5. Lamarcks’ Theory:
Variations have taken place in species. Darwin explains in terms of struggle for existence and survival of the fittest. But Lamarck explained in a different way.
(i) A living creature has an inner urge to realize its needs and to adapt itself to its environment.
(ii) The inner urge causes modifications in the organs. Some organs are used and some are not,
(iii) Modifications acquired by the parents during their life-time are transmitted to the off-spring.
(iv) Through the use and disuse of organs, when modifications are acquired and transmitted to the next generation, this process from generation to generation and after some ages produces new species.
We may compare Darwin’s Theory with Lamarck’s theory by means of an example.
What made Giraffe to be very tall?
Darwin’s explanation is as follows:
Giraffe at one stage of its development was four feet long. As it multiplied, all the foliage within reach of animals of his height would be quickly consumed. Hence only the taller animals survived. In successive generations, only the taller and still taller animal survived, and the result is Giraffe of today.
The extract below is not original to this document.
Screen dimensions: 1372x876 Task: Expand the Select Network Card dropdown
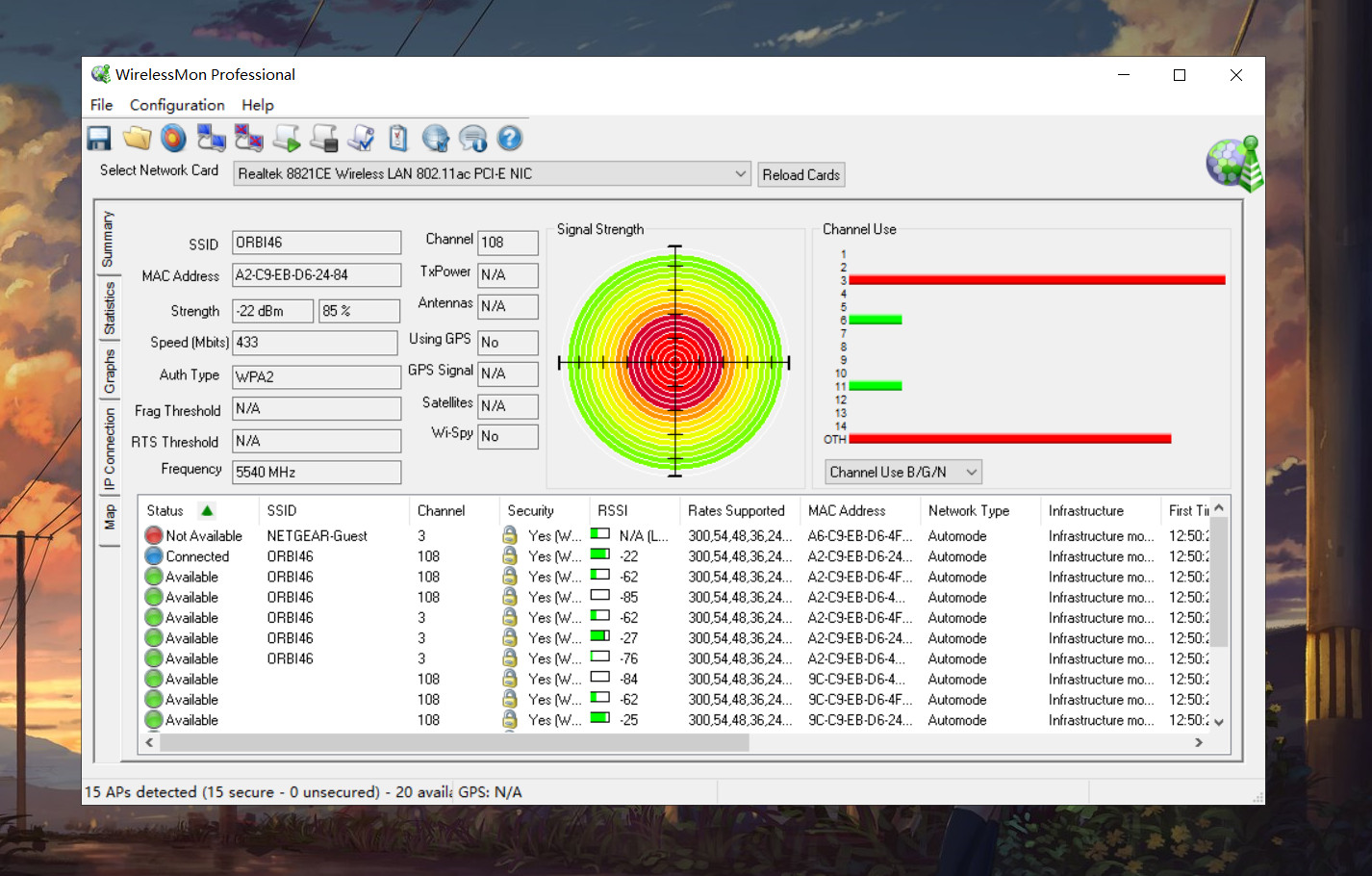pyautogui.click(x=740, y=174)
Lamarck gave the following explanation:
Giraffe had an inner urge to adapt to environment. The leaves of trees were generally high. In order to reach these, giraffe habitually stretched its neck. Thus it modified through successive generation as its bodily structure. The slight gains in each generation were transmitted to the next generation. After ages, we have the present giraffe.
Both Darwin and Lamarck agree that slight variations do take place in each generation. The favourable variations are passed on to the next generation who in turn vary about a new mean. Darwin gives here one new idea, i.e., there are sometimes sudden leaps away from the normal i.e., saltatory variations or mutations. The reason for these sudden leaps is not given.
As regards the cause of variations in each generation, both disagree. Lamarck explained through use and disuse of organs for the sake of adaptation to environment. Darwin explained through prolific nature of species, their struggle for existence, their shortage of food, their survival of the fittest, and elimination of the unfit, natural selection of better specie with acquired characteristics.